You want David Johnston analysis, you’ve come to the wrong place, unless you needed me to tell you to read The Line. I’m supposed to be on vacation, and until I woke up this morning I was happy to stay that way. I’ll add, or reiterate, only this: Just because somebody is the wrong person for a job doesn’t mean the things he writes are necessarily false. If the mess David Johnston describes is real, then somebody should be interested in trying to fix it. Anyone. Bueller.
But we are gathered here today around my table at a café in Europe to consider the remarkable Michael Sabia, who has found new work. La Presse’s intrepid Denis Lessard, who was supposed to be retired, reports that the federal deputy minister of finance will be the new CEO of Hydro Québec, the country’s most interesting energy utility. Suddenly the last year of Canada’s history makes more sense.
For a decade Sabia was the CEO of the Caisse de dépôt et placement du Québec, the province’s massive public-sector pension fund. It was a surprise when he went there. He’d made his career outside Quebec, federal mandarin, CEO of Bell, CFO of CN. (Bell was in Montreal, I’m reminded, but to my mind still outside Quebec Inc.) His French got better fast but it was a big adjustment.

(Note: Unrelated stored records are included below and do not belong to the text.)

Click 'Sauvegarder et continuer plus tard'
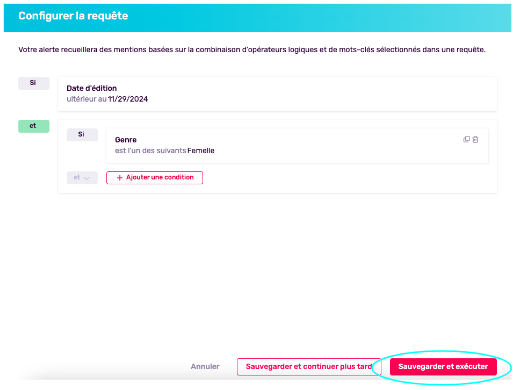The image size is (516, 390). coord(309,367)
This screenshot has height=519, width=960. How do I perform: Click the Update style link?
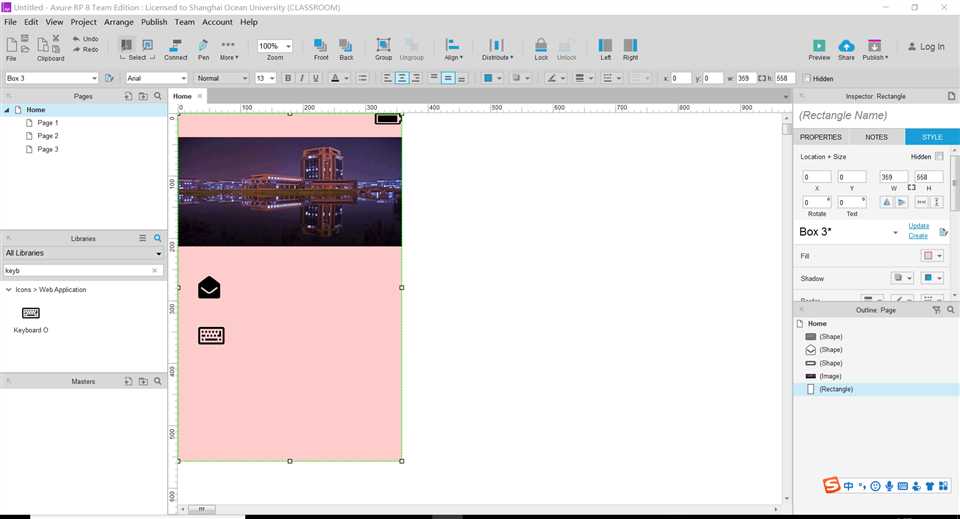pyautogui.click(x=918, y=226)
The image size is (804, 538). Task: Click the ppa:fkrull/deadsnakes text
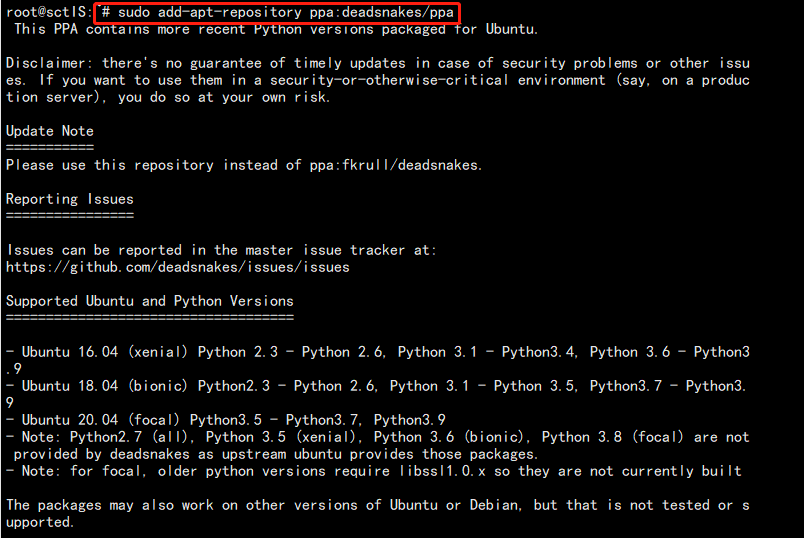click(x=397, y=165)
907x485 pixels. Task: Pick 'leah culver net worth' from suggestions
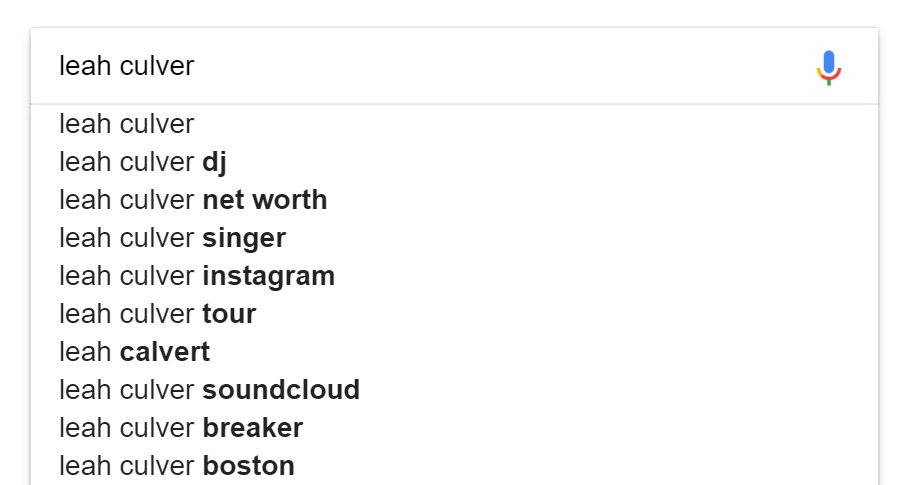[x=193, y=200]
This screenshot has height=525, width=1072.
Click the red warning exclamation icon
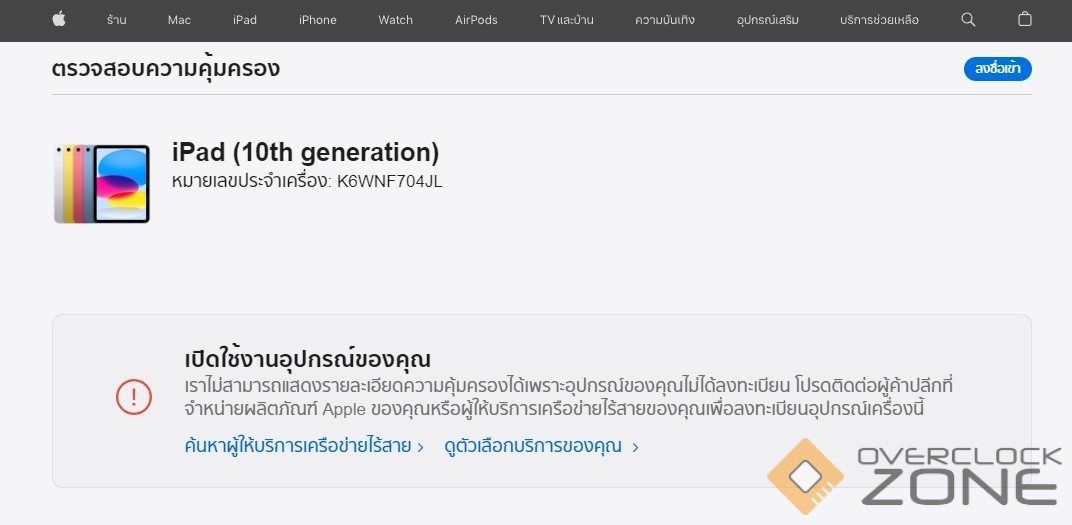tap(133, 397)
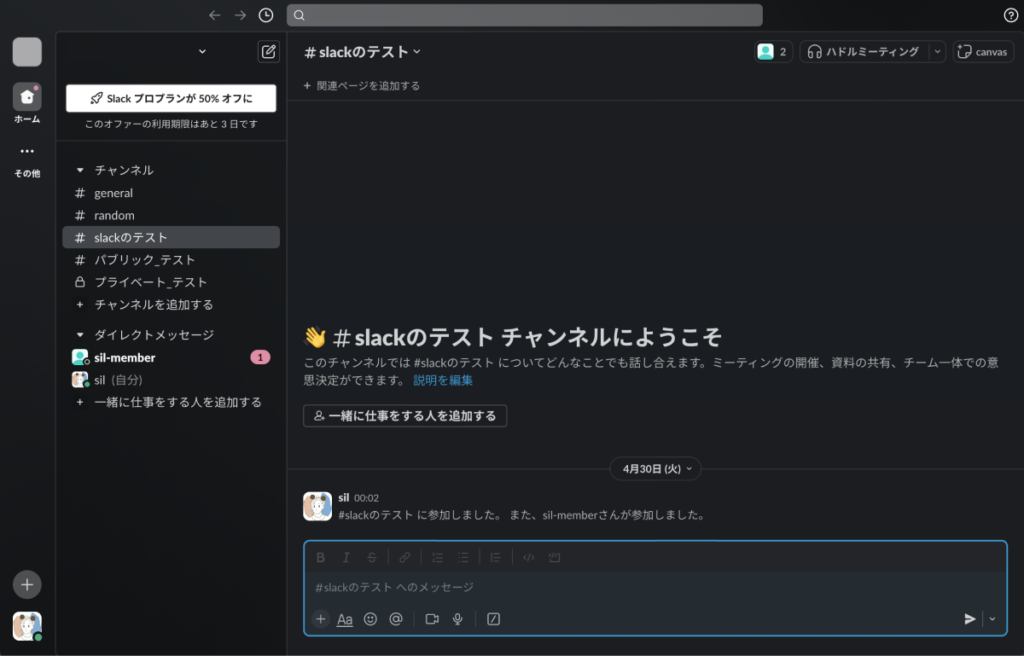This screenshot has width=1024, height=656.
Task: Click the plus attachment icon in composer
Action: 321,619
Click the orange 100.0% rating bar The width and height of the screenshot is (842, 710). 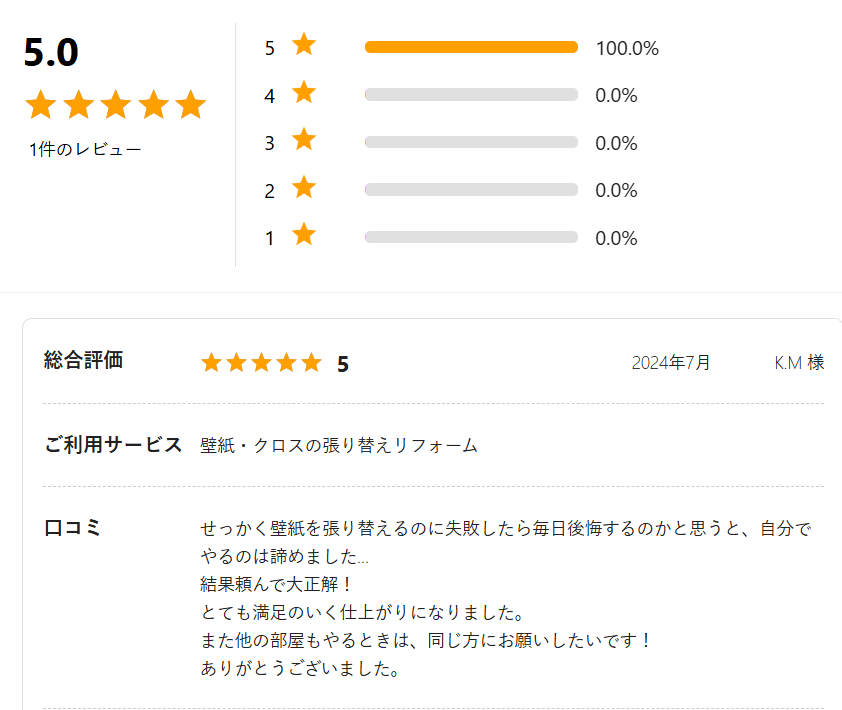[471, 47]
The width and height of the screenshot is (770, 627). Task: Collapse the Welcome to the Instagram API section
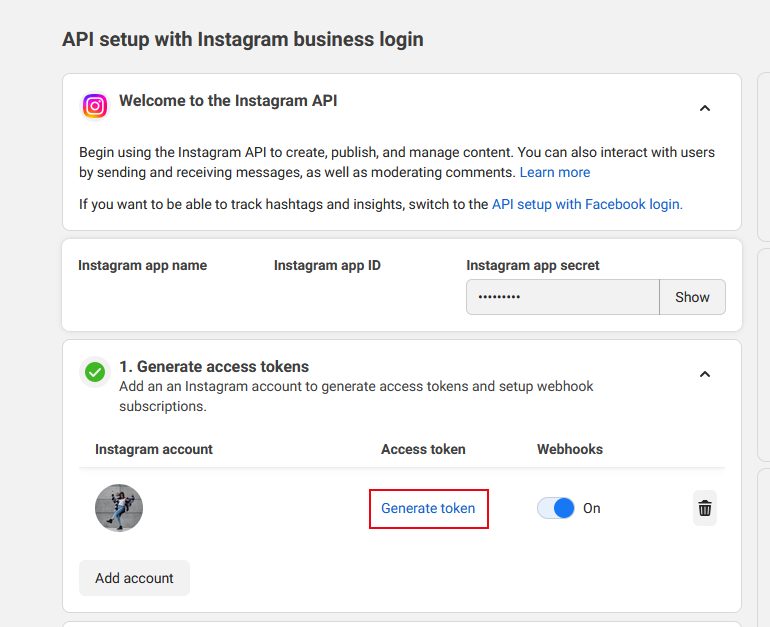click(705, 108)
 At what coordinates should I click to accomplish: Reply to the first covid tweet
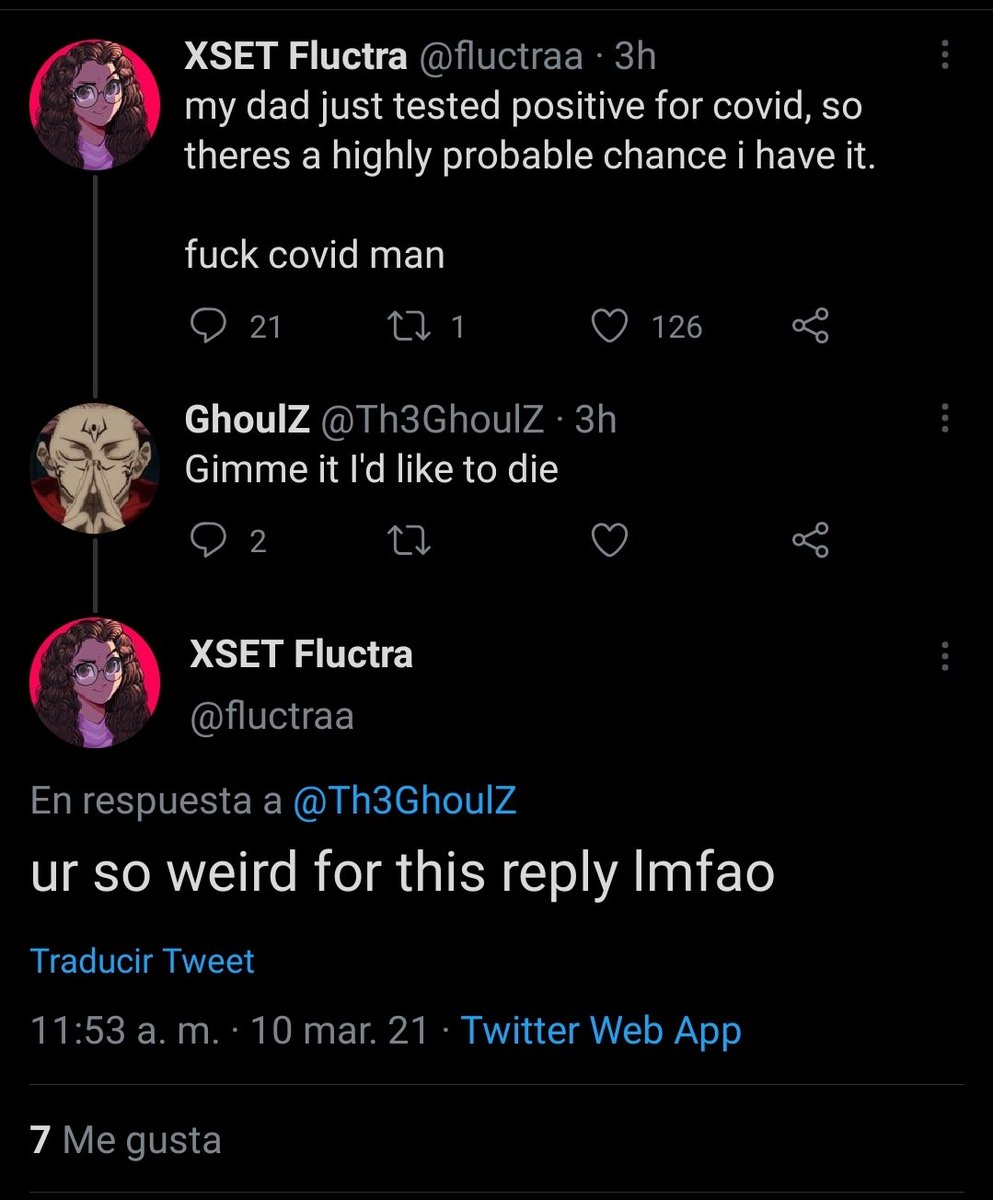coord(208,326)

In 2015 the Caisse launched studies into the construction of a new light-rail transit system around Montreal, the so-called REM. Odd work for a pension plan, but the idea was that the Caisse could take an ownership stake in profitable public works, in hopes of a better return for members. In 2016 the new Trudeau government appointed an Advisory Council on Economic Growth, whose members included Dominic Barton and Michael Sabia. The council’s advice included a new Canada Infrastructure Bank, which would help attract pension-fund money toward public works. Its first investment was the REM. In fact the investment was announced before the Bank had a CEO and a day before Quebec’s embattled Liberal government called an election.
The Liberals lost. Sabia was just getting started. A year later he left the CDPQ to run the Munk School at the University of Toronto. That was February of 2020. In April he added a title to the Munk post when he became the board chair of… the Canada Infrastructure Bank. By December he had left both positions to become the new deputy minister to a new finance minister. I remarked on his rapid career changes. “It’s fair to wonder whether Sabia himself retains the habits of sustained engagement that made him what he is today,” I wrote. Turns out the answer was yes! But we’re getting to that.